Risk is a combination of
likelihood and impact, which mean respectively the probability that an attacker
will utilize the CVE to attack the organization and the magnitude of damage
that could result if the attacker succeeds. By far the most widely followed measure
of impact (and probably the best) is the CVSS
Base Score.
“Impact” is easy to understand, but what about “likelihood”?
What does it mean to say that a vulnerability is “likely” to cause a negative
impact on an organization? After all, the fact that a vulnerability is present
in a software product I use doesn’t directly harm me. It’s only when an
attacker “exploits” that vulnerability is it possible that I will suffer harm. This
is why the likelihood of an organization being impacted by a software
vulnerability is usually referred to as the “exploitability” of the
vulnerability.
Today, there are two measures of exploitability of a
vulnerability.

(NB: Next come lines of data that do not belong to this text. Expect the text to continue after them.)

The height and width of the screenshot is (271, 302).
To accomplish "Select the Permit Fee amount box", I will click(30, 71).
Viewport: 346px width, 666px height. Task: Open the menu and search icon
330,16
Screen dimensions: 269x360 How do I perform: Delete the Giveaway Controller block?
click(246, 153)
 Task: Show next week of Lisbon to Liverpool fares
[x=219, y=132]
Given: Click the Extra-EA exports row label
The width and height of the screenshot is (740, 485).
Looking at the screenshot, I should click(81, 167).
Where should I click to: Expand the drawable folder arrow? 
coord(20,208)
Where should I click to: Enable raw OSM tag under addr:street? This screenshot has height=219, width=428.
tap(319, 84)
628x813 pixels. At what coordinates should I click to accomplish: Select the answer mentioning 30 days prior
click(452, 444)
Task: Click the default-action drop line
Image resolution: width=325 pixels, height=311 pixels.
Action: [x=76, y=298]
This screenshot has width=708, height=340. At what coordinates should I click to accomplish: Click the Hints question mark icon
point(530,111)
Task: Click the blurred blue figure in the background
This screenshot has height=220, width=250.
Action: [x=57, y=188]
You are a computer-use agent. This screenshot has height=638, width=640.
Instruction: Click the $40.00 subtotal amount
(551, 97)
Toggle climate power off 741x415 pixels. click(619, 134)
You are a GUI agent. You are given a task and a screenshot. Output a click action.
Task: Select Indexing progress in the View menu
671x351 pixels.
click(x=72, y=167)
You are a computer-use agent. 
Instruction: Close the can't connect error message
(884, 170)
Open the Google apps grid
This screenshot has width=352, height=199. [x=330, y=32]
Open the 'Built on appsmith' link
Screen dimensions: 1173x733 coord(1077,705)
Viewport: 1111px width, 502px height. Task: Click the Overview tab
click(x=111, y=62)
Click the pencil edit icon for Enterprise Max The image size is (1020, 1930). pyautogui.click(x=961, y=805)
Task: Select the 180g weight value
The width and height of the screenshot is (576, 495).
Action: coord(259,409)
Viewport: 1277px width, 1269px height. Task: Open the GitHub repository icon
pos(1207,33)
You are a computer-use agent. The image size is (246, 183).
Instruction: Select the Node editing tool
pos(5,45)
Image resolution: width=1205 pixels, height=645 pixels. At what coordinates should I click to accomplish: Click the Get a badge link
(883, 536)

The first and most widely followed is CISA’s Known
Exploited Vulnerabilities (KEV) catalog. It is a list of (currently) around
1300 vulnerabilities[i]
that are known to have been actively exploited “in the wild” (i.e., not as part
of a controlled experiment).[ii]
The fact that a vulnerability has been exploited in the past (even if it isn’t
being exploited currently) is a good indication that it might continue to be
exploited. In other words, the hackers already know how to find and utilize the
vulnerability, so it’s likely they’ll continue to do so. After all, there are a
lot of software users that never apply patches. They’re just waiting for the hackers
to take them to the cleaners.
KEV is a good measure of
exploitability, but the fact that it only includes the 1300 vulnerabilities
that have been exploited, and says nothing about the approximately 290,000 CVEs
that are not known to have been exploited, makes it not hugely useful in
prioritizing patches for application. Of course, any patch that fixes a CVE on
the KEV list should be applied as soon as possible. But since only a small
fraction of the CVEs that are fixed by patches in your backlog are on the KEV
list, what can you learn about the exploitability of all the other CVEs?
This is where the EPSS score comes in. EPSS stands for “Exploit
Prediction Scoring System”. It was developed and is maintained by FIRST, the Forum of Incident Response and
Security Teams (FIRST also maintains CVSS).
EPSS is quite different from KEV
and even from CVSS, in that its primary goal is not to describe the present but
to predict the future. It provides a score between 0 and 1.0, which estimates
the probability that a given CVE will be exploited in the wild in the 30 days
following publication of the record of the vulnerability. The EPSS score of every
CVE ever reported (the total in March 2025 is about 280,000) is updated daily.
EPSS is 100% data driven. It is created (and constantly
updated) by a) gathering data on many different indicators of exploitation, b) including
those variables in a mathematical model, and c) updating the model’s weights so
it “predicts” recent experience as closely as possible. EPSS scores change
daily. Thus, it is important to check them regularly (the current scores can be
automatically retrieved from the EPSS website at any time).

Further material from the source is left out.